Though Mrs. G is a considerably more fragile character than “Downton Abbey’s” dowager dragon, no one can deliver dialogue like this like Maggie Smith. The only downside to the amusing moments she spends sparring with canny veteran Kline is that they mislead us as to where this film is going.

Mrs. G agrees to temporarily rent Gold a room in the apartment, which is when he discovers she does not live alone. Her unmarried daughter Chloe (Scott Thomas), who works as a teacher but devotes most of her time to being angry at Gold for initially unspecified reasons, is there as well.

The self-absorbed American, for his part, is always looking for the monetary angle.

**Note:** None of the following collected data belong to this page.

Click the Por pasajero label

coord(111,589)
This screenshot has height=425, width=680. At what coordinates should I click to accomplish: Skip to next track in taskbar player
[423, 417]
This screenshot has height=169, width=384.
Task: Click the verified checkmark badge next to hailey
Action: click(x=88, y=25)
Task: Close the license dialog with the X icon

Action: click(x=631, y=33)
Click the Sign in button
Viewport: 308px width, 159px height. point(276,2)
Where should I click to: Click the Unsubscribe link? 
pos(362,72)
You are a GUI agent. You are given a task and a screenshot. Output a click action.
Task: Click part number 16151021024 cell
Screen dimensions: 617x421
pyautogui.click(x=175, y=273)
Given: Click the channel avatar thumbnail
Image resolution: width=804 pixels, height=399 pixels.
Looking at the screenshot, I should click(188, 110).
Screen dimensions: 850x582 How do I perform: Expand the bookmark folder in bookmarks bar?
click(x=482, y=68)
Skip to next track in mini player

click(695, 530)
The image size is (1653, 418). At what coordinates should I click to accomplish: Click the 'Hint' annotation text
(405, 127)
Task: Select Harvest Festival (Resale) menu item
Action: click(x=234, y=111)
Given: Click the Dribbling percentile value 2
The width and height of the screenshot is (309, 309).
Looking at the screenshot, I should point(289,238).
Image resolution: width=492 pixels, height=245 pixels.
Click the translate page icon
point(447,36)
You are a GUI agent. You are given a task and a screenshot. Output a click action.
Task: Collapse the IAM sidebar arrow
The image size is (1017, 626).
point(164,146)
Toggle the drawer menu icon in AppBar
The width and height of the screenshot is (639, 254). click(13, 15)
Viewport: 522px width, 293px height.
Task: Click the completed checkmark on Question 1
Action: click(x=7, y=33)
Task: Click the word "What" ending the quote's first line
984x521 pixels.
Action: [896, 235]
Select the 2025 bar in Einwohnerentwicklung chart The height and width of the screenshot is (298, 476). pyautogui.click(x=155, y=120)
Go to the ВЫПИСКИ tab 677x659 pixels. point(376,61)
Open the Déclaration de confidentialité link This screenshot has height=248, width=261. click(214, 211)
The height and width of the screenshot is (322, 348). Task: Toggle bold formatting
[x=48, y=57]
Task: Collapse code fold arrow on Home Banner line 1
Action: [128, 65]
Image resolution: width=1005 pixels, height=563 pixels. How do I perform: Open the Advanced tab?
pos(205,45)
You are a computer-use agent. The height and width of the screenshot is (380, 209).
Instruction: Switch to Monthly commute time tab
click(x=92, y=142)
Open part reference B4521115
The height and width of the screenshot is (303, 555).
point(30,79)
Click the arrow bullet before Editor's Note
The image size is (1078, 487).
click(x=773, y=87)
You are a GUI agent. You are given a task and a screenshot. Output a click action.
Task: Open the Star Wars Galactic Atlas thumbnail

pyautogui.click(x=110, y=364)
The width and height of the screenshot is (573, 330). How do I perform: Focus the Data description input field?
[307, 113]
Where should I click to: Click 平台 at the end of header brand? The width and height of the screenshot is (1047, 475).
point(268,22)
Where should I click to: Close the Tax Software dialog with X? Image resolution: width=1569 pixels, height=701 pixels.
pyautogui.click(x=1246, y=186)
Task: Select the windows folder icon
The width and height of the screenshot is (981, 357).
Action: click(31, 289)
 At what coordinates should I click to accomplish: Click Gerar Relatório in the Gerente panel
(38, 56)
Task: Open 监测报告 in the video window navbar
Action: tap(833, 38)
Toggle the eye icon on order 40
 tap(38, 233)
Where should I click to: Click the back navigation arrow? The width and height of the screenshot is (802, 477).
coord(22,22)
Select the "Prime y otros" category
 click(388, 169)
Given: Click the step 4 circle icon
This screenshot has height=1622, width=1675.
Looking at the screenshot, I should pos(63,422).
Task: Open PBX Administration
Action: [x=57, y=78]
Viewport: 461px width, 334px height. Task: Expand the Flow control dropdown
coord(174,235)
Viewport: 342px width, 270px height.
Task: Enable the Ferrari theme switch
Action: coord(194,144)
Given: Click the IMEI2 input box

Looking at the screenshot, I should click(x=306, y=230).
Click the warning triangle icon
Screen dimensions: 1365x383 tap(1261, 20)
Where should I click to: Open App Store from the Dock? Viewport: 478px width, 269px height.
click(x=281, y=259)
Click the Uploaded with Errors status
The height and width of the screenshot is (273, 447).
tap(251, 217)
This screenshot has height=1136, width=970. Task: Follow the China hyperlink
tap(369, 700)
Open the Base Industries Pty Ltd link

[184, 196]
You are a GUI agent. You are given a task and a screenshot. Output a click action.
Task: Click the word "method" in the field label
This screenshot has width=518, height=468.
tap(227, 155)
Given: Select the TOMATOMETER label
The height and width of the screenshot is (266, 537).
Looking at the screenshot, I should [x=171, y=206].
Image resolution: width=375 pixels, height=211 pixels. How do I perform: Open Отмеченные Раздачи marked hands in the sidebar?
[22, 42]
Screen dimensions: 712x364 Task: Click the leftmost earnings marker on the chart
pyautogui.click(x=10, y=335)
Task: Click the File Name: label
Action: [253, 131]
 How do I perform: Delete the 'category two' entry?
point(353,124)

Gold attempts to sell anything in the apartment he can walk away with and even locates a potential buyer for the place, which makes Chloe even angrier.

Inevitably, the longer Gold stays in the apartment, the more these three lives intertwine, with consequences that are neither amusing or even palatable. For one thing, Gold falls off the wagon, and even in the talented Kline’s hands, one more boorish movie drunk is simply one more boorish movie drunk.

More than that, as everyone’s messy past gets brought to light, increasingly serious emotional complications arise that don’t come close to being rewarding. It’s not that the actors can’t play both comedy and its opposite, it’s that the script is not there for them to do so convincingly.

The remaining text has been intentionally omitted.